Yes it happens. Naice middle class girl pregnant at 14, father was scrotey bloke. Most scandalous as she kept the baby. I always wondered what home was like for her really, given that the local expectation was clearly nice university. He wasn't prosecuted for rape, they moved in together.

Frangipanyoul8r · 08/02/2024 23:16

justasking111 · 08/02/2024 23:11

Had two teenagers in the 90s. I was merciless checking bags, also our hedges for bottles of booze. Also warned them that I would contact the headteacher. Other parents were lax and went out.

Then I had a late baby teenager in 2015. God they were such a boring lot by comparison. Only one very drunk incident at his friends house just the two of them an x box and a bottle of Bacardi.

The constant bag searches and bedroom raids of the poor suffering 90s teen… there weren’t any smart phones to incriminate them so parents needed to find hard evidence 😂

Moodicum · 08/02/2024 23:23

Also warned them that I would contact the headteacher

You’r parenting technique was to tell them you’d contact their headteacher? Why would she give a shit? ‘Hey, my son drank some Thunderbirds at the weekend, what you going to do head teacher’

Pandadunks · 08/02/2024 23:23

So, more info on this party … apparently the parent will be at a neighbours but keeping an ‘eye’ on things as will the older sibling (17ish) and their friends.

friends who initially said their kids could go have now said no- much despair and wailing in Snap from the affected kids apparently 😅- it’s NOT FAIR!

OP posts:
justasking111 · 08/02/2024 23:26

Moodicum · 08/02/2024 23:23

Also warned them that I would contact the headteacher

You’r parenting technique was to tell them you’d contact their headteacher? Why would she give a shit? ‘Hey, my son drank some Thunderbirds at the weekend, what you going to do head teacher’

Well our headteacher did give a shit.

sunflowerdaisyrose · 08/02/2024 23:27

I went to regular parties at that age in the 90s, there was no alcohol, drugs or sex but there was snogging! Drinking with my peers started around 16 when we could get into nightclubs and get served at pubs. Never went to any parties at any age with obvious drug taking though.

Pandadunks · 08/02/2024 23:30

Snogging’s fine!
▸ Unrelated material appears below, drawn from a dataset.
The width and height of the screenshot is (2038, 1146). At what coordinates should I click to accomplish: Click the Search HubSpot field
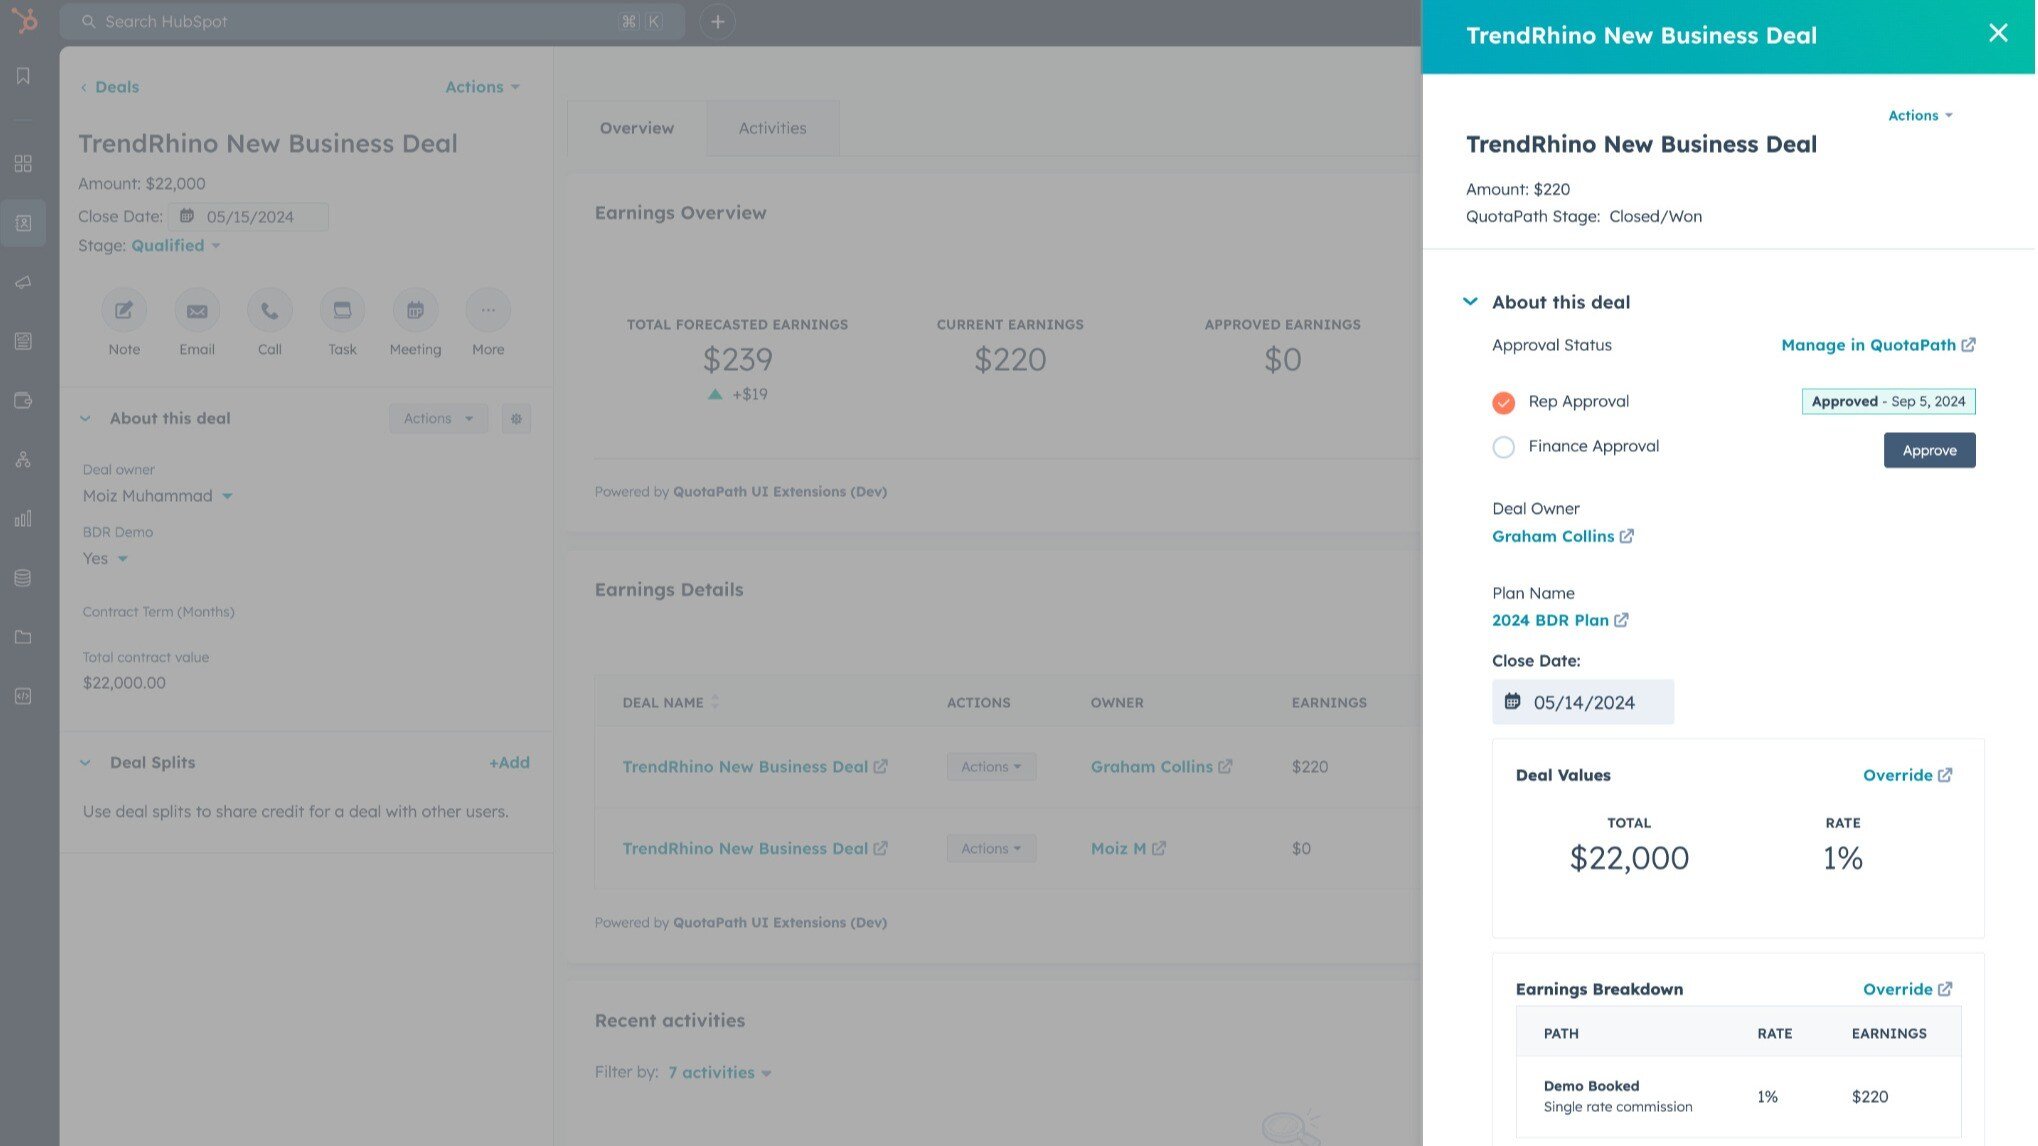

Sneaking a bit of alcohol, sure, I suppose. It was just the assumption that kids this age would be unfettered with booze and drugs that threw me…

OP posts:
whiteboardking · 08/02/2024 23:43

@ButterCrackers if you have a totally free reign as a teen they'll gravitate to other teens with the same. They'll meet up to entertain themselves..,a lot of teens with very hands off parents will seek approval of other teens..

Delphiniumandlupins · 08/02/2024 23:59

I hosted one 'party' for DC at 14/15. Although we allowed occasional alcohol with us I said no alcohol at this party. Some of the parents phoned to check we knew about the party and I assured them there would be no booze. Those were the kids who arrived pissed!

Some 13/14 year olds will be doing everything, some will dabble if it's available, some won't bother if they're carefully supervised.